DATA SHOWN »
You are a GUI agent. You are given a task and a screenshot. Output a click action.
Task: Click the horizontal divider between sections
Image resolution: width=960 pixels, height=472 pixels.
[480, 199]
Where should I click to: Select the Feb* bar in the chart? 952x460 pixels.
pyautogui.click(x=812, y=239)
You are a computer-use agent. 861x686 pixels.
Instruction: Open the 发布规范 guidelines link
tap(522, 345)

---

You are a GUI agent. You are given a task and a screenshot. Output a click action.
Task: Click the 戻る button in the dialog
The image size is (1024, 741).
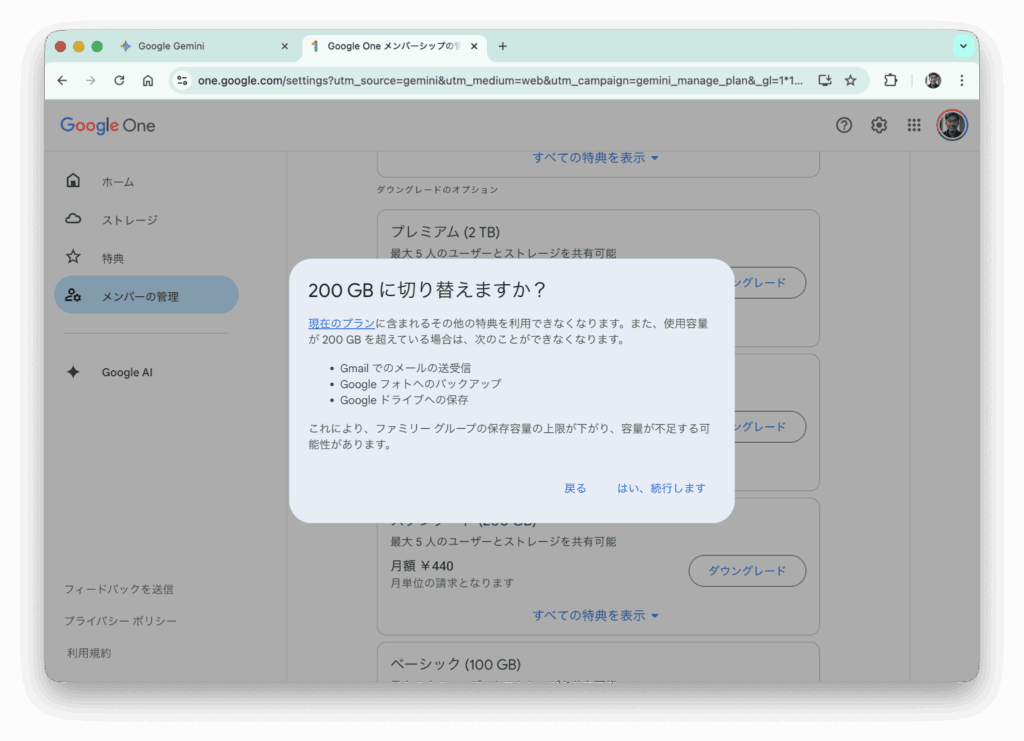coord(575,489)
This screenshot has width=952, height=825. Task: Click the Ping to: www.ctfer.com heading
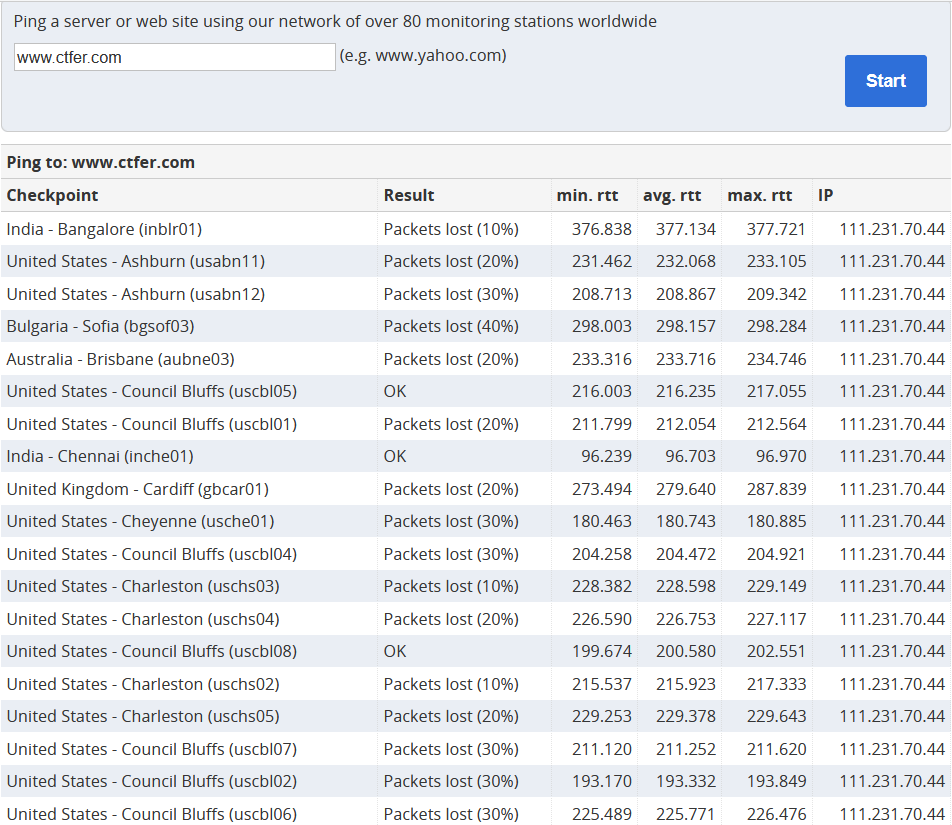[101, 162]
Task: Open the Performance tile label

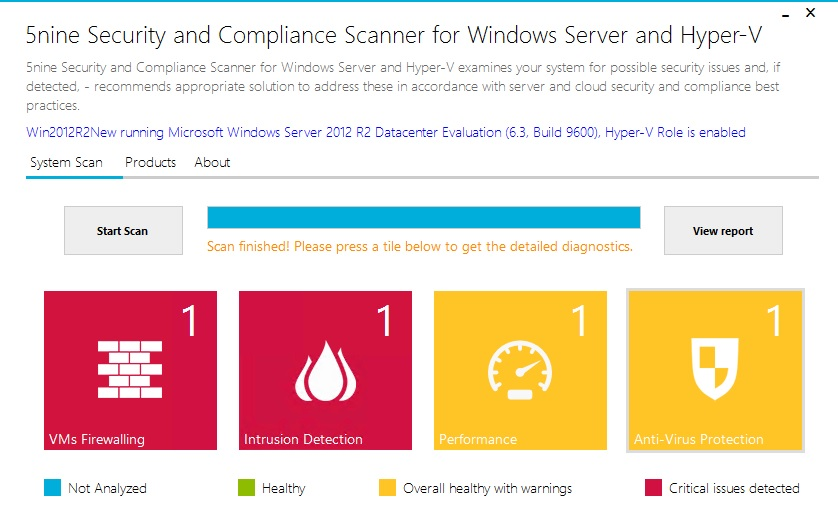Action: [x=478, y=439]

TASK PROMPT » Within the listing above, the range opens at the line with "Image resolution: width=960" and closes at the line with "You are a computer-use agent. 861x686 pixels.". Reproduce exactly the lines of that range, including both ends.

TASK OUTPUT »
Image resolution: width=960 pixels, height=472 pixels.
[480, 199]
Where should I click to: Select the Feb* bar in the chart? 952x460 pixels.
pyautogui.click(x=812, y=239)
You are a computer-use agent. 861x686 pixels.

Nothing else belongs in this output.